We spent three weeks testing Loom across a five-person remote team, ran the free plan through its paces, stress-tested the Business plan’s AI features, and compared it directly against every credible alternative. This review gives you the unfiltered truth: what Loom does brilliantly, where it falls short, and exactly which plan — if any — is worth your money.
What Is Loom?
Loom is a screen-and-camera video messaging platform that lets you record your screen, your face via webcam, or both simultaneously, then instantly share a link — no file uploads, no compression wait, no email attachments. The recipient clicks the link and watches in their browser. That’s the core pitch, and it’s still as frictionless in 2026 as it was when the company launched out of Y Combinator back in 2015.

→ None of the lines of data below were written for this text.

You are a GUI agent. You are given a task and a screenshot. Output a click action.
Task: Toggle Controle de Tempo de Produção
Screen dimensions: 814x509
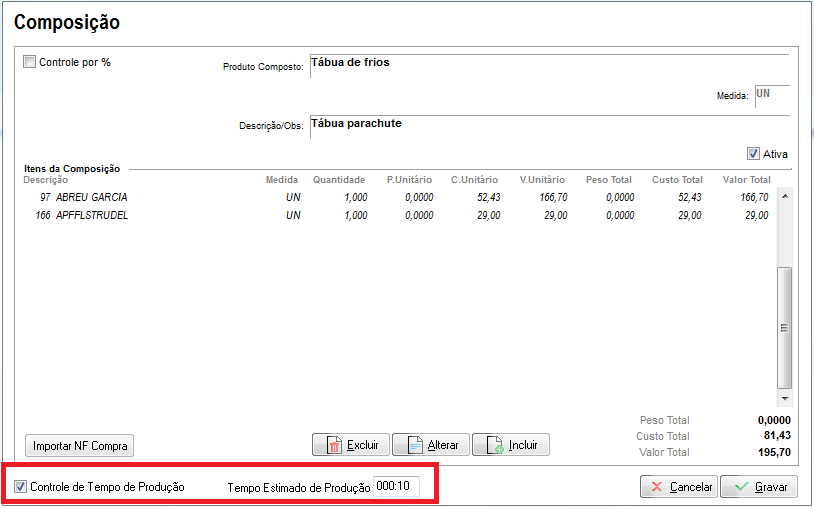[x=21, y=487]
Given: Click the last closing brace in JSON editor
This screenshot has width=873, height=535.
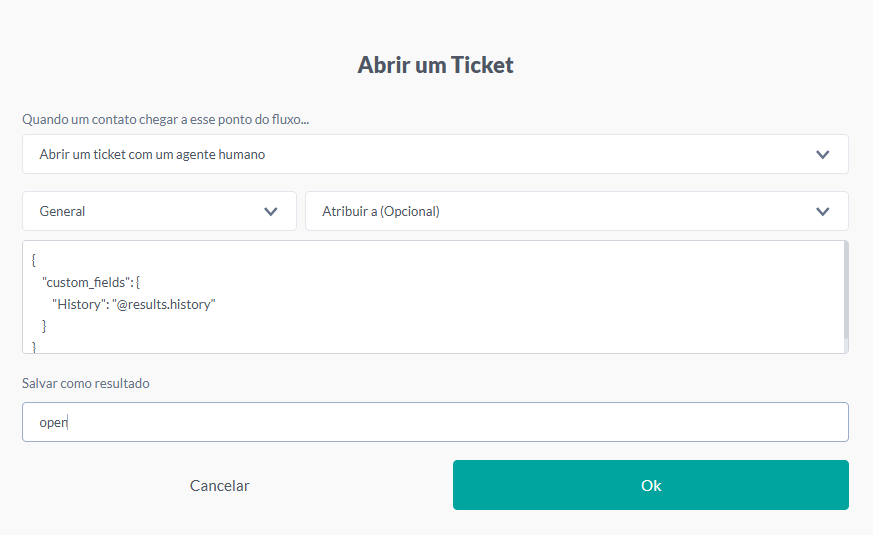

Atlassian acquired Loom in October 2023 for approximately $975 million, and the integration has been mostly positive for enterprise customers — Loom now lives natively inside Jira and Confluence. The broader user base, however, is enormous: Loom reports over 25 million users across 400,000+ companies worldwide, making it far and away the dominant player in async video. Competitors exist (more on those later), but none have matched Loom’s combination of distribution, polish, and integrations.
The platform runs as a Chrome extension, a Mac or Windows desktop app, and an iOS/Android mobile app. Recording quality tops out at 4K on desktop, and every video is stored in Loom’s cloud — accessible via a shareable URL within seconds of stopping your recording.
Key Features of Loom
Loom has evolved well beyond a simple screen recorder. Here’s what actually matters in day-to-day use:
Instant Screen + Camera Recording
Hit the record button, choose your source (screen only, cam only, or both), and you’re live. There’s no render time — Loom processes video in the background as you record, so your shareable link is ready within seconds of pressing stop. On Business plans, you can record at up to 4K resolution with no time limit per video.
AI-Powered Transcripts and Summaries
Every recorded video on a paid plan gets an auto-generated transcript that’s accurate enough to be genuinely useful — we found roughly 94% accuracy on clear speech in our tests. The Business plan adds AI summaries that condense a 10-minute walkthrough into three bullet points, which is surprisingly good for async handoffs. There’s also a filler-word removal feature that silently cuts your “ums” and “uhs” in post.
Viewer Engagement Analytics
This is one of Loom’s most underrated features. On paid plans, you can see exactly who watched your video, at what timestamp they dropped off, how many times they replayed a section, and whether they left a comment or emoji reaction. For sales teams tracking whether a prospect actually watched a demo, this data is genuinely valuable.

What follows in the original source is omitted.